Neil Eggleston, the White House Counsel, announced the decisions in an official blog post. He referred to all the individuals being pardoned or having their sentences reduced as “deserving.”

“The 231 individuals granted clemency have all demonstrated that they are ready to make use – or have already made use – of a second chance,” the post read.

According to Fox News, Obama also previewed new clemency decisions that will come about in the weeks ahead, and stated: “I expect that the President will issue more grants of commutations and pardons before he leaves office.”

These decisions may ignite criticism from the right, following a presidential campaign in which President-elect Donald Trump struck a law-and-order message and suggested that officials were too lenient on crime.

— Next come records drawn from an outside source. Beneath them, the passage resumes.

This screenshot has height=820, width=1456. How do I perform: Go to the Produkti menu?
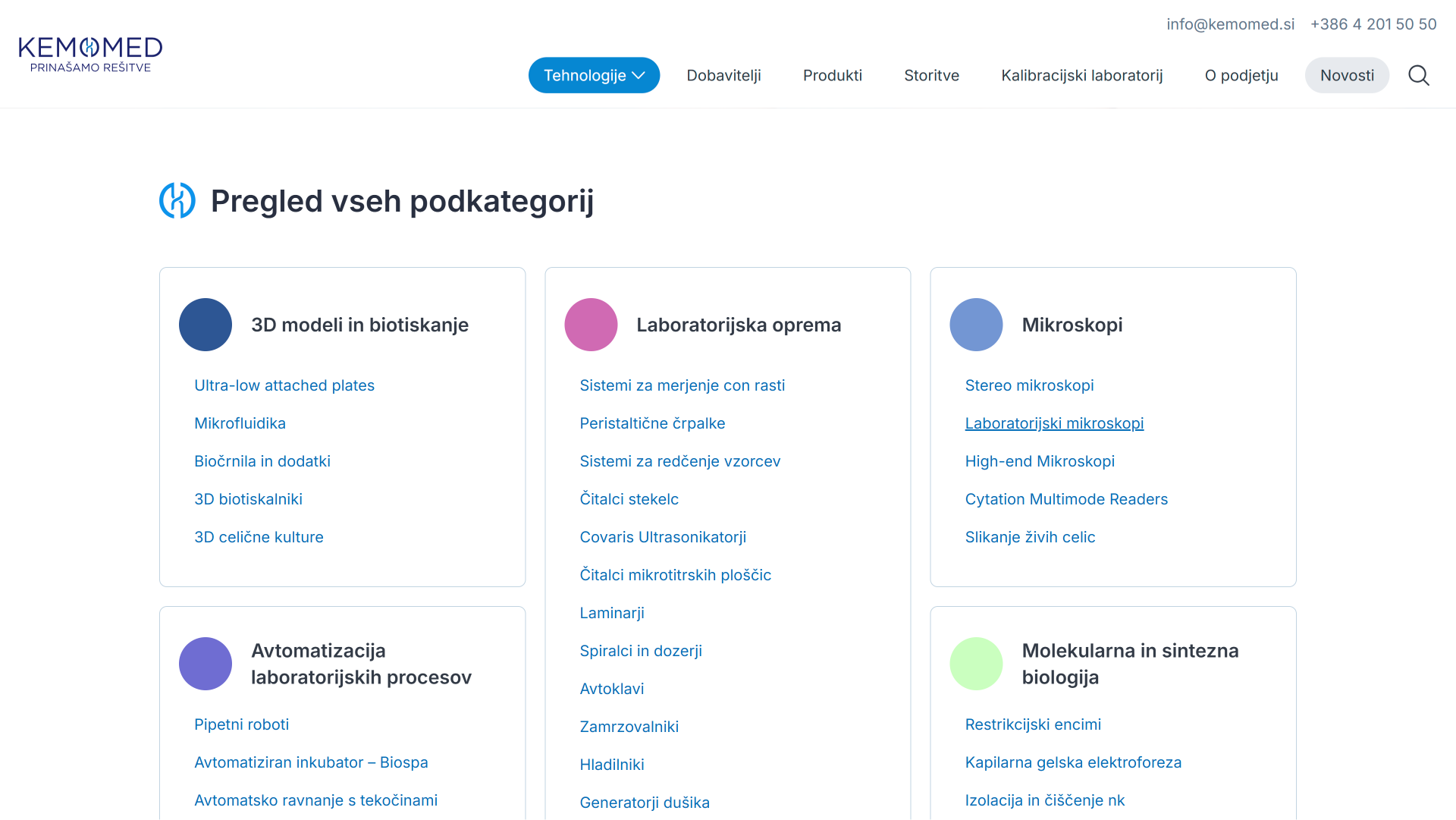[x=832, y=76]
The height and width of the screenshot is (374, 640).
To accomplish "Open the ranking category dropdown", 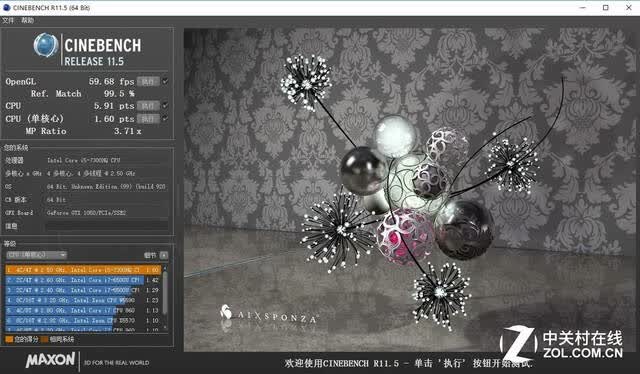I will click(36, 255).
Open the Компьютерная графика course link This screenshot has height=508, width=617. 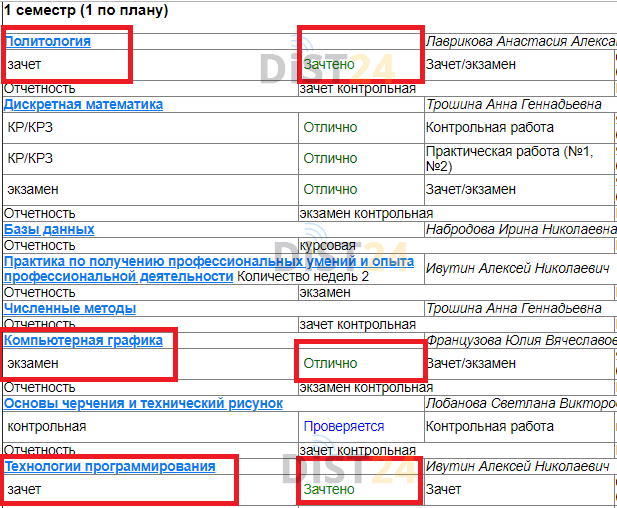point(83,341)
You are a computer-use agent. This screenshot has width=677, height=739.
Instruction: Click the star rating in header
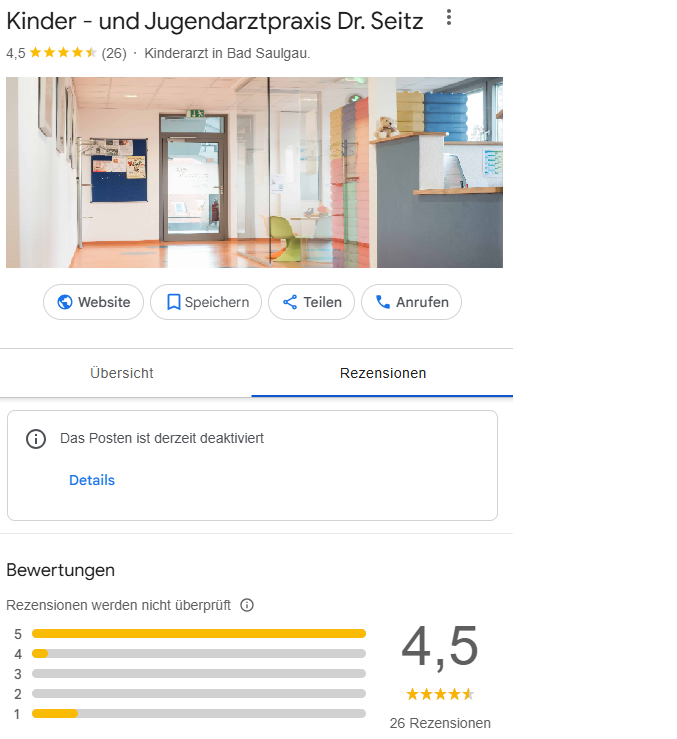click(x=63, y=53)
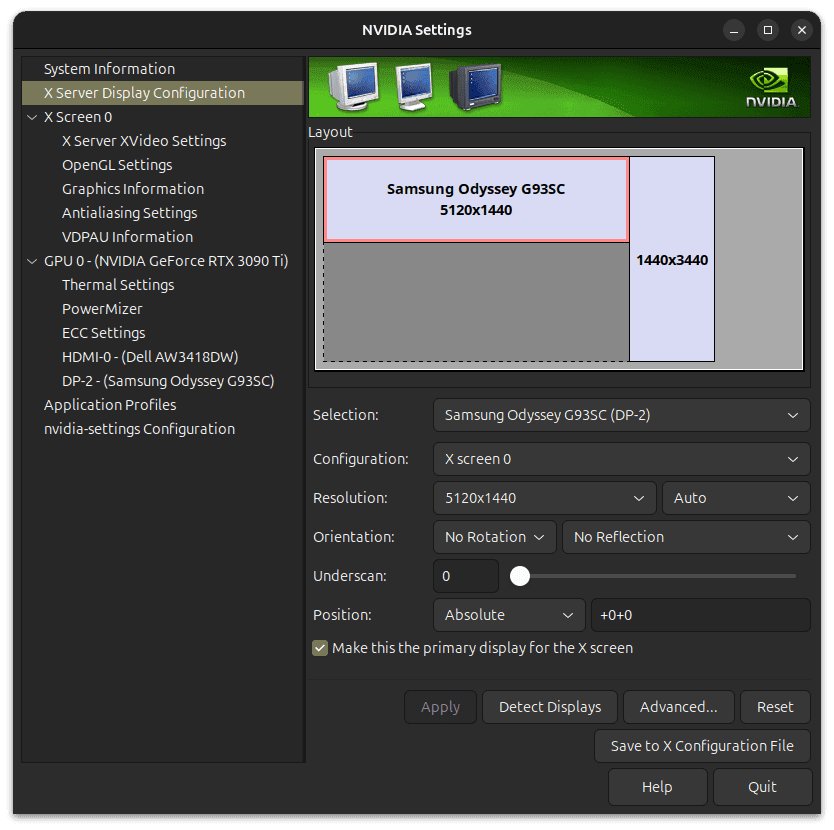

However, President Obama has been awarding commutations at a rapid-fire pace as his term in office comes to an end, focusing primarily on reducing sentences of those convicted of drug offenses rather than pardons.

Pardons are essentially acts of forgiveness of a crime that eliminates restrictions on one’s right to vote, serve on a jury, or run for any office at the state or local level. The pardon also decreases the stigma arising from the verdict.

Eggleston said that the president has now pardoned a 148 people during his tenure and has reduced the sentences of 1,176 people, including 395 who were serving life behind bars.

Eggleston also noted that each clemency recipient’s story is different, but a common theme of rehabilitation underlies them all. Pardon recipients have displayed that they have lived a productive and law-abiding post-conviction life, which include contributing to the community in meaningful ways.

The commutations were announced as Obama is vacationing in Hawaii with his family for the holidays.

Many of those on Monday’s list were sentenced on drug-related charges. Groups that have pushed the president to use his clemency powers praised the decision, prompting him to go further in the concluding days of his administration.

“As the clock counts down on the Obama administration, the need for commutations of these non-violent drug offenders — and much more like them — is more important than ever,” Jessica Jackson Sloan, the national director of #cut50, declared in a statement.